Welcome to the World of OER!

Posted by Michael Paskevicius | 1 Apr, 2009

A New Culture of Openness

The University of Cape Town has embarked on the journey of creating and nurturing a new culture of openness.  What ever do we mean by openness? 

 In the realm of higher learning we have seen a number of leading universities offering high quality academic materials to the world at large.  Have you heard of MIT's OpenCourseWare or the Open University's Openlearn?  These are websites which are offering these prestigious institution's course material for free.  Thats correct!  You can view them and download them absolutely free.  Academics can use them in their own lesson plans, and students can use them as supplimentary material for their own projects or assigments.  

Why are they doing this?

The Open Educational Resources (OER) movement is driven by the "...simple and powerful idea that the world’s knowledge is a public good and that technology in general and the World Wide Web in particular provide an extraordinary opportunity for everyone to share, use and reuse knowledge." (Bissell, Doyle 2007)  
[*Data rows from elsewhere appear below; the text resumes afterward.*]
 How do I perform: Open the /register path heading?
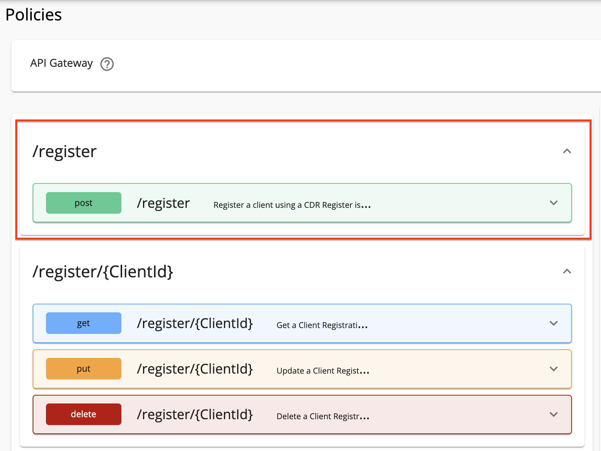[64, 151]
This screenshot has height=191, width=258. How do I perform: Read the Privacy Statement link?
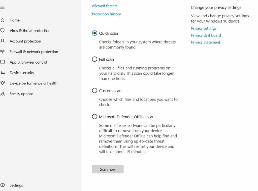coord(206,42)
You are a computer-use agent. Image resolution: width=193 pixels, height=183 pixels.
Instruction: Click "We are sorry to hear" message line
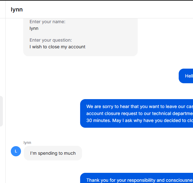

We are approaching a pinncale time in the information age in relation to higher edcuation as generations of techies are replacing traditional academics in the classroom.  This not only influences teaching styles but also content delivery and networking.   "The entry into the teaching community of ‘digital natives’-used to using, remixing and sharing digital content-will have impacts on education we have not yet begun to grasp."  (Bissell, Doyle 2007) 

Are we talking about a revolution?

Definitly not, but certainly a new culture has emerged which enable us to rip, mix, and share digital content in new ways.  Consider how much Facebook has changed our lives, brought us closer together, and captivated us.  Now consider that people are hard at work doing the same innovative things on the higher education landscape.  

"Open resources are the path to humility. They are an invitation to experimentation and collaboration. The more open the resource, the less one is committed to a single pedagogical path or theory, and the more one can profit from the insights of strangers, or collaborate with people one has never met."  (Bissell, Doyle)

Our Project

In the next few months we will be documenting our progress as we attempt to build a repository of UCT open resources.  We are trying to encourage faculty and students to contribute to our repository buy adopting Creative Commons licences which enables content to be easily shared.  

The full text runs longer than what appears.